• _Task instructions_
Reproduce every one of the following entries word for word, adding and omitting nothing.

• _Records supplied_
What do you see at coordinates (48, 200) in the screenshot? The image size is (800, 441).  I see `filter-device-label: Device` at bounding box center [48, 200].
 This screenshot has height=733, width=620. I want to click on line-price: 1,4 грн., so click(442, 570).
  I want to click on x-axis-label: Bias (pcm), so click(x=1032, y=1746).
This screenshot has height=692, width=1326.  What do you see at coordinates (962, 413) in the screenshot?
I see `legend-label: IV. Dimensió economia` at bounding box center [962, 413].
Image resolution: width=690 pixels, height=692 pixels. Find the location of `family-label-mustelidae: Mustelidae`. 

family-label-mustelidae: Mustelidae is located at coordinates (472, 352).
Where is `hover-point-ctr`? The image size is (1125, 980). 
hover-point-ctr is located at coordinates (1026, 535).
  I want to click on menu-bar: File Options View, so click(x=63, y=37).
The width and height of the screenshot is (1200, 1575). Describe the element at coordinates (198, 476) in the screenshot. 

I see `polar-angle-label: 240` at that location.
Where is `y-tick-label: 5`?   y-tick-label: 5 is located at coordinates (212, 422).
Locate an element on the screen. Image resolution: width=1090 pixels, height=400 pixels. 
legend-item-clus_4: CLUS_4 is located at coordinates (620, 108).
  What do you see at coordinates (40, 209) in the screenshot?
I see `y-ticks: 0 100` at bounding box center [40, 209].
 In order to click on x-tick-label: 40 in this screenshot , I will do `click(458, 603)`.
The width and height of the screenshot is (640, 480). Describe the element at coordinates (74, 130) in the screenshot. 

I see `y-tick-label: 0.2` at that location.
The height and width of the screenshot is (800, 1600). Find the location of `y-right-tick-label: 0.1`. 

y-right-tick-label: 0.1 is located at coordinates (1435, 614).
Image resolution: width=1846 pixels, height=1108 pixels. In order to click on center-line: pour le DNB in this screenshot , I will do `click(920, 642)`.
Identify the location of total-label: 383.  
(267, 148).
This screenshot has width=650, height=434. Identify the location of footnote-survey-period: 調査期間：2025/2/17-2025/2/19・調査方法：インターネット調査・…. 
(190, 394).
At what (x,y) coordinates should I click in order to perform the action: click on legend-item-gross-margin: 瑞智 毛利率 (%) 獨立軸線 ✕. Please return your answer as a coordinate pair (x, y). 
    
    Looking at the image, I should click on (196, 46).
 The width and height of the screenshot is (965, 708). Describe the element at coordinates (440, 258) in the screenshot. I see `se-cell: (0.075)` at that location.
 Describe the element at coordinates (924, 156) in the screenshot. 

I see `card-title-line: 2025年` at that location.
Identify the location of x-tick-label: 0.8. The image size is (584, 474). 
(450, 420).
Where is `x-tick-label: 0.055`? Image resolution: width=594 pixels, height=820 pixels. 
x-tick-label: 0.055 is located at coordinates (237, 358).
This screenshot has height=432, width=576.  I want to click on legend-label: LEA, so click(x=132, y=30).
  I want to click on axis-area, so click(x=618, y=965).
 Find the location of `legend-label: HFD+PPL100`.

• _Solution for this task_
What do you see at coordinates (48, 200) in the screenshot? The image size is (800, 441).  I see `filter-device-label: Device` at bounding box center [48, 200].
 This screenshot has height=733, width=620. I want to click on line-price: 1,4 грн., so click(442, 570).
  I want to click on x-axis-label: Bias (pcm), so click(x=1032, y=1746).
This screenshot has height=692, width=1326.  What do you see at coordinates (962, 413) in the screenshot?
I see `legend-label: IV. Dimensió economia` at bounding box center [962, 413].
Image resolution: width=690 pixels, height=692 pixels. Find the location of `family-label-mustelidae: Mustelidae`. 

family-label-mustelidae: Mustelidae is located at coordinates (472, 352).
Where is `hover-point-ctr`? The image size is (1125, 980). 
hover-point-ctr is located at coordinates (1026, 535).
  I want to click on menu-bar: File Options View, so click(x=63, y=37).
The width and height of the screenshot is (1200, 1575). Describe the element at coordinates (198, 476) in the screenshot. 

I see `polar-angle-label: 240` at that location.
Where is `y-tick-label: 5`?   y-tick-label: 5 is located at coordinates (212, 422).
Locate an element on the screen. Image resolution: width=1090 pixels, height=400 pixels. 
legend-item-clus_4: CLUS_4 is located at coordinates (620, 108).
  What do you see at coordinates (40, 209) in the screenshot?
I see `y-ticks: 0 100` at bounding box center [40, 209].
 In order to click on x-tick-label: 40 in this screenshot , I will do `click(458, 603)`.
The width and height of the screenshot is (640, 480). Describe the element at coordinates (74, 130) in the screenshot. 

I see `y-tick-label: 0.2` at that location.
The height and width of the screenshot is (800, 1600). Find the location of `y-right-tick-label: 0.1`. 

y-right-tick-label: 0.1 is located at coordinates (1435, 614).
Image resolution: width=1846 pixels, height=1108 pixels. In order to click on center-line: pour le DNB in this screenshot , I will do `click(920, 642)`.
Identify the location of total-label: 383.  
(267, 148).
This screenshot has width=650, height=434. Identify the location of footnote-survey-period: 調査期間：2025/2/17-2025/2/19・調査方法：インターネット調査・…. 
(190, 394).
At what (x,y) coordinates should I click in order to perform the action: click on legend-item-gross-margin: 瑞智 毛利率 (%) 獨立軸線 ✕. Please return your answer as a coordinate pair (x, y). 
    
    Looking at the image, I should click on (196, 46).
 The width and height of the screenshot is (965, 708). Describe the element at coordinates (440, 258) in the screenshot. I see `se-cell: (0.075)` at that location.
 Describe the element at coordinates (924, 156) in the screenshot. 

I see `card-title-line: 2025年` at that location.
Identify the location of x-tick-label: 0.8. The image size is (584, 474). 
(450, 420).
Where is `x-tick-label: 0.055`? Image resolution: width=594 pixels, height=820 pixels. 
x-tick-label: 0.055 is located at coordinates (237, 358).
This screenshot has height=432, width=576.  I want to click on legend-label: LEA, so click(x=132, y=30).
  I want to click on axis-area, so click(x=618, y=965).
 Find the location of `legend-label: HFD+PPL100`.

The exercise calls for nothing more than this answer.